The overarching goal of our Institute for the Brain and Cognitive Sciences Seed Grant is to understand the role of endogenous cannabinoid (eCB) signaling in the regulation of locus coeruleus activity and stress-induced responses. It is well known that stress (e.g., predator threat) activates norepinephrine-containing neurons in the locus coeruleus (LC) to promote anxiety-like responses. However, the molecular mechanisms that terminate the effects of stress are unclear. While LC-NE neurons express the inhibitory Gi-coupled cannabinoid 1-type receptor (CB1R), it remains unknown if CB1R and/or the release of endogenous cannabinoids (eCB) in the LC region can play a role in stress regulation. Our overarching hypothesis is that threat activates LC-NE neurons and stimulates eCB release, thus activating CB1R on stress-responsive neurons to attenuate behavioral and physiological features of the acute stress response. First, we will use a new eCB fluorescent biosensor and fiber photometry to determine the natural eCB dynamics in the LC region during acute stress in awake, behaving mice. Second, we will use slice electrophysiology and pharmacology to determine if activation of CB1R will blunt stress-related LC excitability. Third, we will use a viral genetic strategy for selective elimination of CB1R in LC-NE neurons to determine if loss of CB1R will exacerbate stress-induced anxiety-like behavior and physiological responses. Taken together, our work will take a multidisciplinary approach to uncover how eCB signaling influences a prominent, yet understudied neuromodulatory system and its regulation of stress. PI, Natale Sciolino. Co-PIs: Daniel Mulkey, John Salamone, Melissa Boucher.

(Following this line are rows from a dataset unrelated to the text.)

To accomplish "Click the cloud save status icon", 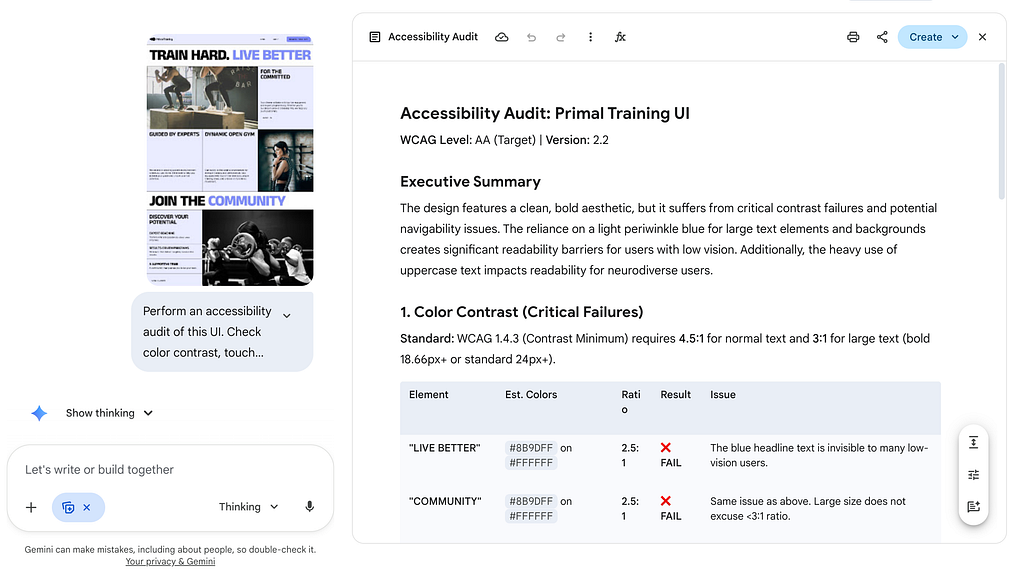I will click(x=502, y=37).
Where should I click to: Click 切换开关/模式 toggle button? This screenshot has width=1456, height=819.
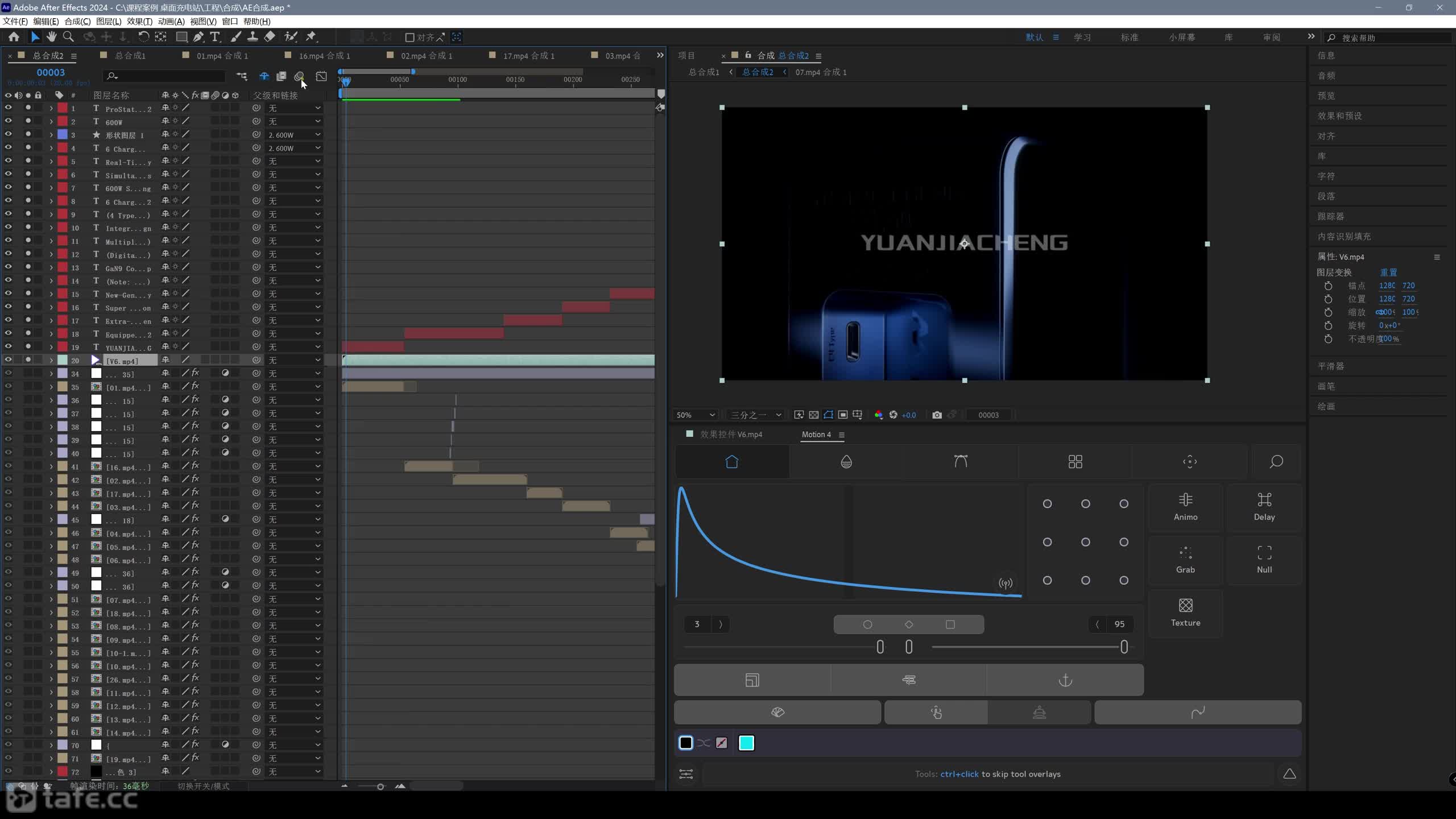click(203, 786)
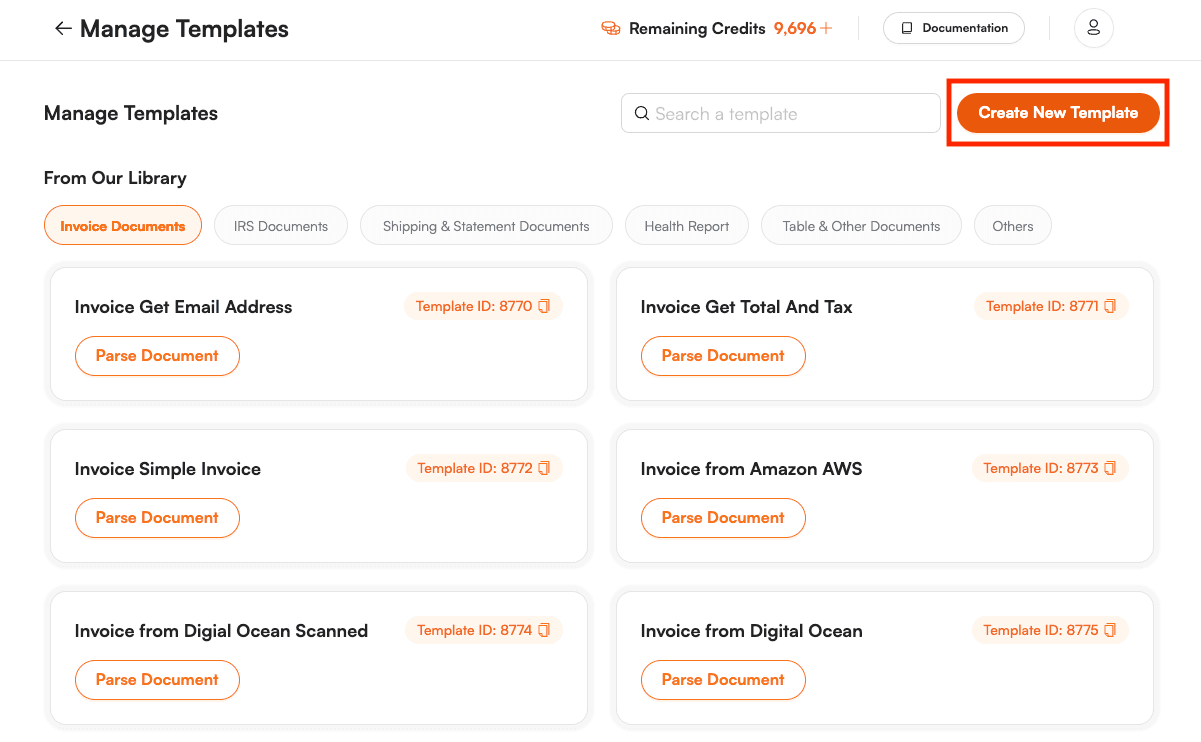This screenshot has height=742, width=1201.
Task: Open the user profile icon
Action: coord(1093,28)
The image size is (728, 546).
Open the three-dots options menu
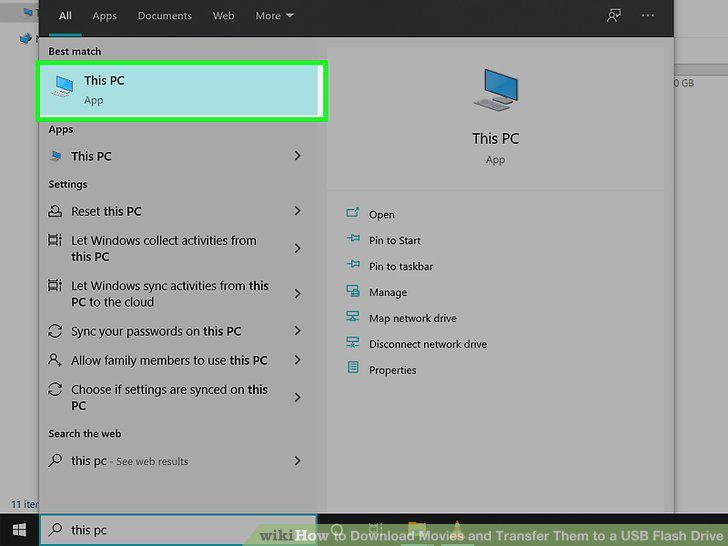tap(648, 16)
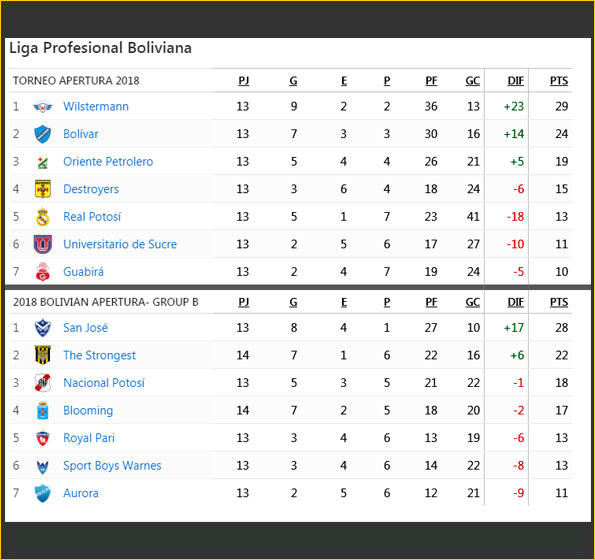This screenshot has width=595, height=560.
Task: Click the DIF header in Group B table
Action: pos(516,302)
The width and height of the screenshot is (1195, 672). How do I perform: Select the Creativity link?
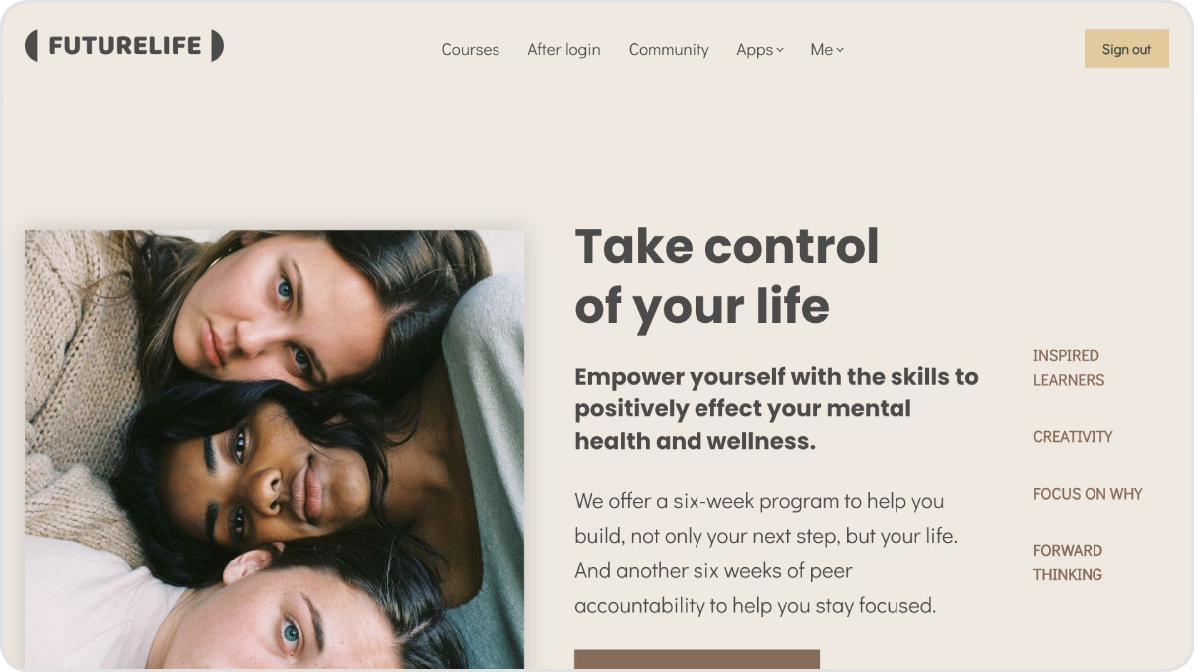1072,437
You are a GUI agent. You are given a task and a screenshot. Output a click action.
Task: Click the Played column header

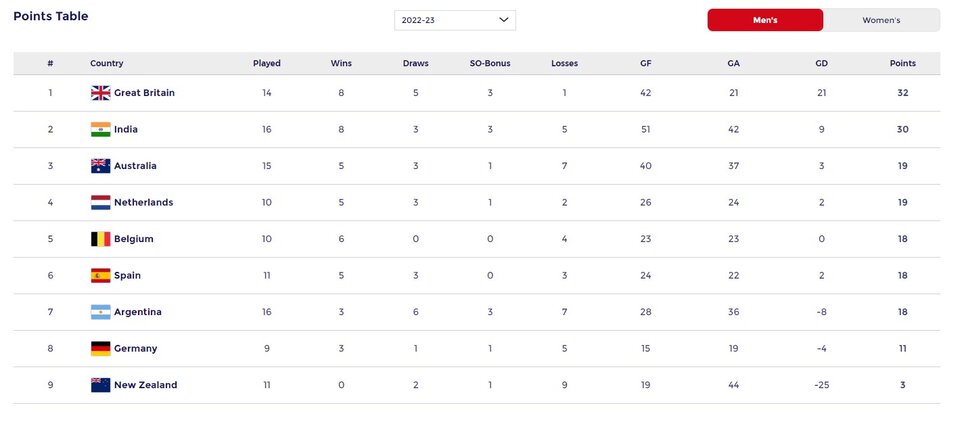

We received a CLAS Shared Equipment Grant to purchase two Inscopix Miniscope systems: 1) Inscopix nVue miniature microscopes that permit single-cell, single-photon imaging of a variety of activity-dependent brain signals, including calcium activity, neurotransmitter release, and voltage dynamics, coupled with vascular dilation, in deep previously inaccessible regions of the brain in behaving rodents, and 2) nVoKE for single-cell imaging and optogenetics. Obtaining this imaging technology would elevate the impact of our research by providing researchers with tools to study interactions between individual neurons in vivo, and to directly connect these neural activities with vascular dynamics as well as to functional behavioral outcomes in rodents. In vivo miniscopes therefore holds the promise of significantly advancing our understanding of brain circuits, cellular mechanisms, and neuroethology. PI: Natale Sciolino, and Co-PIs include Alex Jackson and Anasstasios Tzingounis.